These documents contain notes and completed exercises from the book An Introduction to Statistical Learning in R.
All pages were completed in RMarkdown with code written in R and equations written in LaTeX. Pages were knitted into HTML using knitr.
git was used for source control and GitHub Pages is used for hosting.
These pages were put together to maximise my learnings from the book. As it is a learning exercise, there may be errors. If you see an error please raise an issue, referencing the chapter and the specific error. You are also most welcome to branch, fix the error, and issue a pull request.
I have approached the labs and applied exercises from a different perspective than the book. The book uses base R concepts, where I have used concepts taken from the tidyverse.
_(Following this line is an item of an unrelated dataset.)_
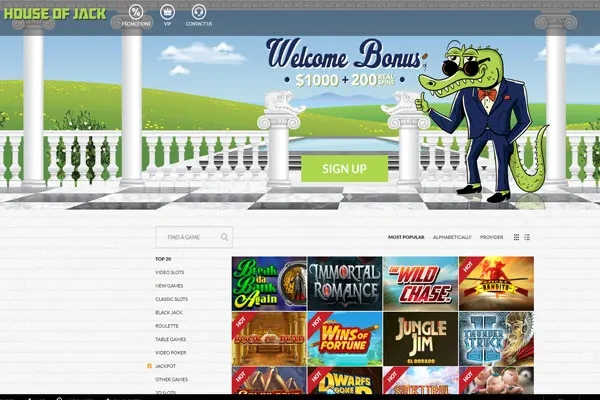Open Break da Bank Again game

tap(268, 283)
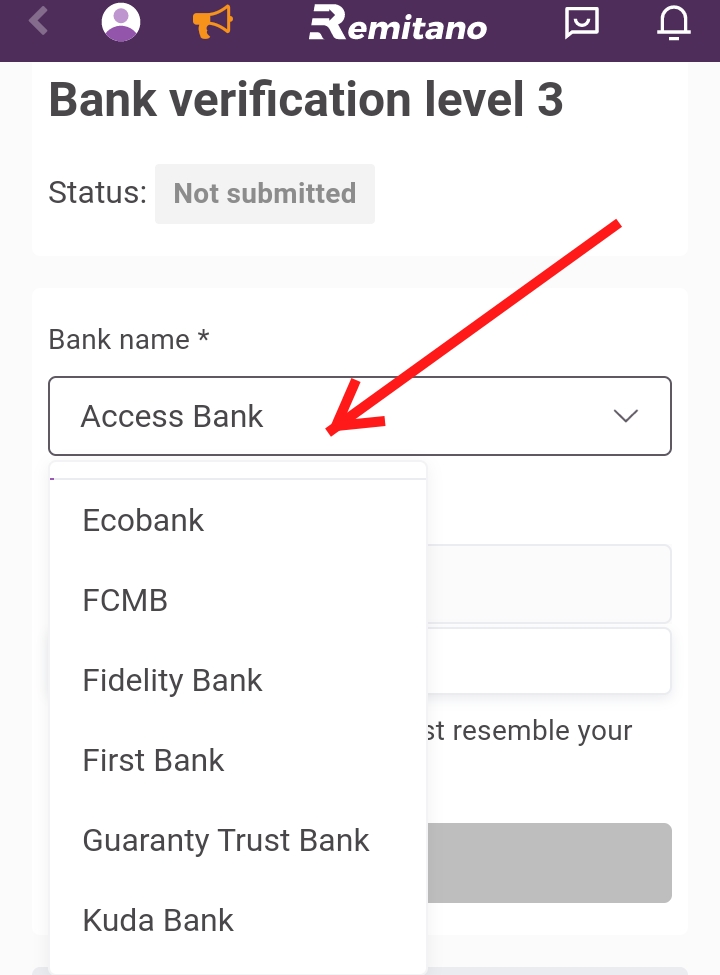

The chapters were completed during my downtime over the period of a year. During this time I learnt not just about statistical techniques, but also different approaches to wrangling data and different concepts within the R language and the tidyverse. As such the approach to a similar task may differ between the earlier and later chapters.
This chapter discusses statistical learning and assessing model accuracy.
This chapter discusses simple and multiple linear regressions, qualitative predictors, and comparisions to K-nearest neighbours.
This chapter discusses logistic regression, linear and quadratic discriminant analysis, and K-nearest neighbours.
This chapter discusses cross-validation, k-fold cross validation and bootstrapping.
This chapter discusses subset selection (best subset, stepwise selection), shrinkage methods (ridge regression and lasso), and dimension reduction methods (principal components regression and partial least squares).
This chapter discusses polynomials, splines, and general additative models (GAMs).
This chapter discusses regression and classification trees, as well as bagging, random forrests, and boosting.
This chapter discusses classification using hyperplanes, leading to support vector machines.
This chapter discusses unsupervised learning techniques including PCA and hierarchical clustering.